## WORK INSTRUCTION
Exactly as given, restate each record that follows.

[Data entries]
---

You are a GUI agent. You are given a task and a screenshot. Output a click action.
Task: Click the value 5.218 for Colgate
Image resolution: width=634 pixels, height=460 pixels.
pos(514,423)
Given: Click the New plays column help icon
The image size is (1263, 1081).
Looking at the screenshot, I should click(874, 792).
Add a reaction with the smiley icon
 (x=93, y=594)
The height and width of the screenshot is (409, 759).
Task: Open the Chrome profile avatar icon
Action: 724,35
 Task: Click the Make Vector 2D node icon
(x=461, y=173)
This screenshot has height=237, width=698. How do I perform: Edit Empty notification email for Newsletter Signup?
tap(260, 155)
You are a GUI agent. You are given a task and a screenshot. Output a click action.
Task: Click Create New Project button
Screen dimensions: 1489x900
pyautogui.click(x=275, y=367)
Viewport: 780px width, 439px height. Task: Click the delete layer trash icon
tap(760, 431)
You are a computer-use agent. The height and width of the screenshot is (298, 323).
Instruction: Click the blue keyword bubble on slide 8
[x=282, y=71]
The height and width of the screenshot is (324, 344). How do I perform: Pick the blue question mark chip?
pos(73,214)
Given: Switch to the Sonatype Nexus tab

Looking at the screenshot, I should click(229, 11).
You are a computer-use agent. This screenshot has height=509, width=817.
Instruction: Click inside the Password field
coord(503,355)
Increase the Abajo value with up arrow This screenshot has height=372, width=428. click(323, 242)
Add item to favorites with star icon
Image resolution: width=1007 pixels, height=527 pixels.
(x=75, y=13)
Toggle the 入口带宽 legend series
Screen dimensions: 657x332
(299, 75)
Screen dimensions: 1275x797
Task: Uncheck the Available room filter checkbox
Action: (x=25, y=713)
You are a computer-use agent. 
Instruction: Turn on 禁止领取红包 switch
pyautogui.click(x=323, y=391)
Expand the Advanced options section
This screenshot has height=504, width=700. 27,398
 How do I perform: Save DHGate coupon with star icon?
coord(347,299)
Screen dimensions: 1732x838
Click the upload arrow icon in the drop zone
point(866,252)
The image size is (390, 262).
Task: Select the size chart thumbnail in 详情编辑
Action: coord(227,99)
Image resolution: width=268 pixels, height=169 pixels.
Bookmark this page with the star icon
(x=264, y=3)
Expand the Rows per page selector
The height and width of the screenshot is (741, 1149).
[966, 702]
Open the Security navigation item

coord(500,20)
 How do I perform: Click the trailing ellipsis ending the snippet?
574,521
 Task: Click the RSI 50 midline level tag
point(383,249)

---

## EXERCISE RESULT
You are a GUI agent. You are given a task and a screenshot. Output a click action.
Task: Click the value 5.218 for Colgate
Image resolution: width=634 pixels, height=460 pixels.
pos(514,423)
Given: Click the New plays column help icon
The image size is (1263, 1081).
Looking at the screenshot, I should click(874, 792).
Add a reaction with the smiley icon
 (x=93, y=594)
The height and width of the screenshot is (409, 759).
Task: Open the Chrome profile avatar icon
Action: 724,35
 Task: Click the Make Vector 2D node icon
(x=461, y=173)
This screenshot has height=237, width=698. How do I perform: Edit Empty notification email for Newsletter Signup?
tap(260, 155)
You are a GUI agent. You are given a task and a screenshot. Output a click action.
Task: Click Create New Project button
Screen dimensions: 1489x900
pyautogui.click(x=275, y=367)
Viewport: 780px width, 439px height. Task: Click the delete layer trash icon
tap(760, 431)
You are a computer-use agent. The height and width of the screenshot is (298, 323).
Instruction: Click the blue keyword bubble on slide 8
[x=282, y=71]
The height and width of the screenshot is (324, 344). How do I perform: Pick the blue question mark chip?
pos(73,214)
Given: Switch to the Sonatype Nexus tab

Looking at the screenshot, I should click(229, 11).
You are a computer-use agent. This screenshot has height=509, width=817.
Instruction: Click inside the Password field
coord(503,355)
Increase the Abajo value with up arrow This screenshot has height=372, width=428. click(323, 242)
Add item to favorites with star icon
Image resolution: width=1007 pixels, height=527 pixels.
(x=75, y=13)
Toggle the 入口带宽 legend series
Screen dimensions: 657x332
(299, 75)
Screen dimensions: 1275x797
Task: Uncheck the Available room filter checkbox
Action: (x=25, y=713)
You are a computer-use agent. 
Instruction: Turn on 禁止领取红包 switch
pyautogui.click(x=323, y=391)
Expand the Advanced options section
This screenshot has height=504, width=700. 27,398
 How do I perform: Save DHGate coupon with star icon?
coord(347,299)
Screen dimensions: 1732x838
Click the upload arrow icon in the drop zone
point(866,252)
The image size is (390, 262).
Task: Select the size chart thumbnail in 详情编辑
Action: coord(227,99)
Image resolution: width=268 pixels, height=169 pixels.
Bookmark this page with the star icon
(x=264, y=3)
Expand the Rows per page selector
The height and width of the screenshot is (741, 1149).
[966, 702]
Open the Security navigation item

coord(500,20)
 How do I perform: Click the trailing ellipsis ending the snippet?
574,521
 Task: Click the RSI 50 midline level tag
point(383,249)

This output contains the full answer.